What an interesting lot of issues are raised by this article from the Mail Online, and how liberating it is as a home educator to be free of the stresses of school admissions.

Rosie Dutton in Staffordshire delayed her summer born daughter's school start by a year, despite being told that her decision to do so could lead to her daughter having to skip reception and join her peers in Year 1 the following year. However, she did not bow to pressure, and was offered the place she wanted - in the school of her choice - in the reception class the following year. Good for her! But many similar appeals by parents up and down the country have been less successful.
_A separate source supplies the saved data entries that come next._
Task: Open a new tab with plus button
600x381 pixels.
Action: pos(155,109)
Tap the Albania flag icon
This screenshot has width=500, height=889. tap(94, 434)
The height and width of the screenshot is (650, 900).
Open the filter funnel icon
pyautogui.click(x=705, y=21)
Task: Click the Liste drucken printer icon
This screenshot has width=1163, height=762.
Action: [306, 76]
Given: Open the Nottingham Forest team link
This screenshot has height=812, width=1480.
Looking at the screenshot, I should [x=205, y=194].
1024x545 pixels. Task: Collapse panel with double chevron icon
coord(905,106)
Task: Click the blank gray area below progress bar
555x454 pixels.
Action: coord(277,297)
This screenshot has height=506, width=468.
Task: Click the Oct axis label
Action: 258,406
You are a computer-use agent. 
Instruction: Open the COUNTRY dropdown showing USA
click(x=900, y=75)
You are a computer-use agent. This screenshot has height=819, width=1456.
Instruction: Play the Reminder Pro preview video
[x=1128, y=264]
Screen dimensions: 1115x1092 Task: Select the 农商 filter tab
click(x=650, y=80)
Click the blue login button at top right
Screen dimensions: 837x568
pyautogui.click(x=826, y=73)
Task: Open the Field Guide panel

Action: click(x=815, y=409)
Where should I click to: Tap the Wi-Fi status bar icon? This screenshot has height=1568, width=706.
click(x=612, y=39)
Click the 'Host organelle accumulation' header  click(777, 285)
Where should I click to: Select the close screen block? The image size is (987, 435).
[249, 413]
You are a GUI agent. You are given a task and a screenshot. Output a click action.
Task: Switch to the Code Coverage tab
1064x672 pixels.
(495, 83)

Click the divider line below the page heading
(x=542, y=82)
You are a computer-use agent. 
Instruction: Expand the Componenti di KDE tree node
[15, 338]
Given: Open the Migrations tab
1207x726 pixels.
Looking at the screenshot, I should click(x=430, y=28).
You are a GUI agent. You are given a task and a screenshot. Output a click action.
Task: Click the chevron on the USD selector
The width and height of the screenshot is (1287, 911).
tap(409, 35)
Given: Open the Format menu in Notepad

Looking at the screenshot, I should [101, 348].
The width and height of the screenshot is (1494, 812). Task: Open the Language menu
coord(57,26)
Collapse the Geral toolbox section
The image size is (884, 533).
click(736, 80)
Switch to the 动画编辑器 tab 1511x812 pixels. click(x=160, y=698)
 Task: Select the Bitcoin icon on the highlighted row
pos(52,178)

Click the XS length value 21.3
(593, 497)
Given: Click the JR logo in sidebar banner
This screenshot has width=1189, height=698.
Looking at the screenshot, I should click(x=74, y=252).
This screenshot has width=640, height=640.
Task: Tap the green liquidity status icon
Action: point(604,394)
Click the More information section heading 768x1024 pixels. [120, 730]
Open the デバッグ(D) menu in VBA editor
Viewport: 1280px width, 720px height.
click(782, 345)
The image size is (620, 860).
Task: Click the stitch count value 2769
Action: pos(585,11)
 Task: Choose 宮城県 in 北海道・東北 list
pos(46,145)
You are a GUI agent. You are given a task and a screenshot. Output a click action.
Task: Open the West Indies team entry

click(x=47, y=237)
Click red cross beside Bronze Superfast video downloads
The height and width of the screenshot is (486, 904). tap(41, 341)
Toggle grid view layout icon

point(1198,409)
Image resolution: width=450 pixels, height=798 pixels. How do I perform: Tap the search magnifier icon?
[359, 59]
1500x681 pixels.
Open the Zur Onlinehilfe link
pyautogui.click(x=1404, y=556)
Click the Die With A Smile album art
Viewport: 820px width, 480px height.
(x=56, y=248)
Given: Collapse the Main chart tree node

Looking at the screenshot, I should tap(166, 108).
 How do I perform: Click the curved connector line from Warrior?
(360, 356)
The article points out that "Department for Education guidance says children in England must be in education from the term after their fifth birthday". Education here implies school with no mention that school is, in fact, not compulsory. "The law also allows for pupils to start school earlier. As a result, the vast majority of children begin their education by taking up a Reception class place at the age of four." However, the article puts forward evidence to suggest that summer born babies often do not do well if they start school shortly after turning 4. "Summer-born babies tend to perform worse in exams and are more likely get bullied by their classmates, research has found. Many experts believe that the attainment gap between children born just after the academic year starts in September and those born during the summer holidays is already evident by the age of five and, while it narrows as pupils progress, it fails to close." What is even more interesting are the statistics the article goes on to share ...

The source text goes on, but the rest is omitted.